But if you only want it to light when the pump is on, why not simply wire it to the pump switch contacts ? Pump runs, light is on.


----------



## K.B. (Sep 7, 2012)

Andy - I think the amount of time that is required for the UV to be effective is based on the intensity of the UV source. The light/chamber that my system came with is supposed to be rated for up to 8 gal/min. The max flow from my pump is less than that (~5 gal/min at the low end of the pressure cycle), so I think it will be OK to just have the light on during the time the pump is on. 

I had not thought of using the contacts on the pump switch, so thank you very much for that suggestion! I will take a look and see if I can make it work.

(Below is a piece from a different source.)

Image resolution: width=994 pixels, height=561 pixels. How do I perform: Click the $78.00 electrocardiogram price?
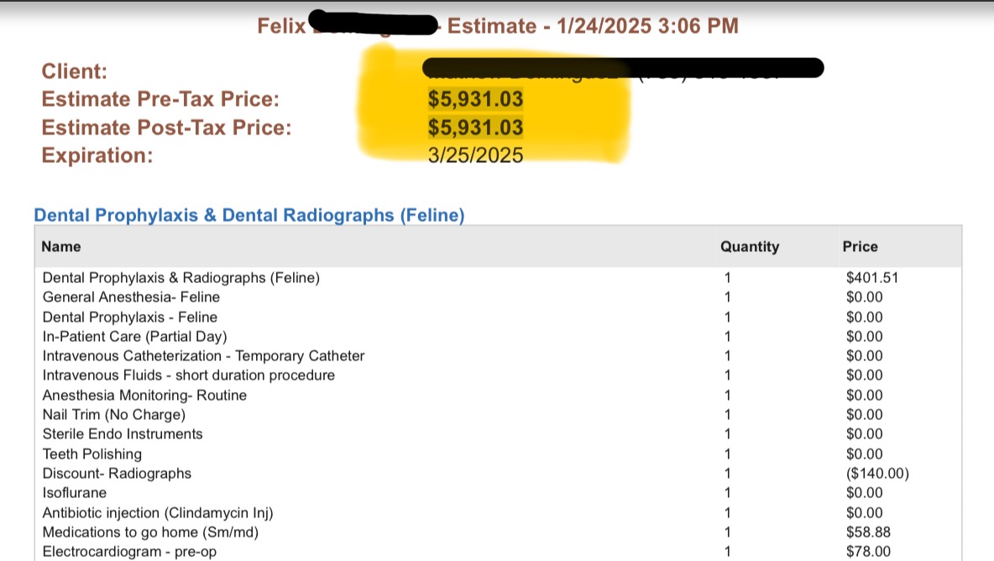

Please forgive my ignorance, but just to make sure I am thinking correctly: to do this, I would re-purpose the wires within the standard plug leading to the lamp ballast and connect them to the pump contacts that connect back to the pressure switch controlling the pump?


----------



## TnAndy (Sep 15, 2005)

K.B. said:


> ...but just to make sure I am thinking correctly: to do this, I would re-purpose the wires within the standard plug leading to the lamp ballast and connect them to the pump contacts that connect back to the pressure switch controlling the pump?


Depends on whether your light/ballast is 120v, and the pump is the same. If so, yes, you'd simply connect the leads off the ballast supply wire (cut the plug off, or wire in a receptacle ) to the LOAD side of the pressure switch. (make sure you connect black to black and white to white)

Watch for that on the switch. Square D pressure switches usually put the outside two screws as the LINE side, and the inside two as the LOAD side. It's written on them if you get down and look real close. If it's some other brand, look close at how the incoming and wires out to the pump go to figure out our line/load sides.

If you're using 240v on the pump, and 120v on the light, then you'd only use one of the LOAD contact points, and you'll have to pick up a neutral somehow. THAT might be a bit of a trick. (might pay you to go Relay...see below)

This assumes the ballast doesn't pull much amperage ( I wouldn't think it would) so it overloads your pump circuit. IF you think it's close, you could wire in a relay. 

Relay:

Use the pump contacts to operate the relay circuit, and wire your existing light/ballast circuit feed to one side of the relay, then the other side out to the light. You can get relays (often called contactors in the electrical business) with a 240v coil if your pump is 240v. The coil circuit on the relay only pulls a tiny amount of power, so it shouldn't affect your pump circuit at all.


----------



## K.B. (Sep 7, 2012)

Wonderful - thank you!

The pump (Grundfos) is wired for 120V, so I think the first explanation in your latest post is the way to go. The pressure switch came with the pump, so I will have to look at the brand, but I recall that the contacts were reasonably accessible when I did the initial installation.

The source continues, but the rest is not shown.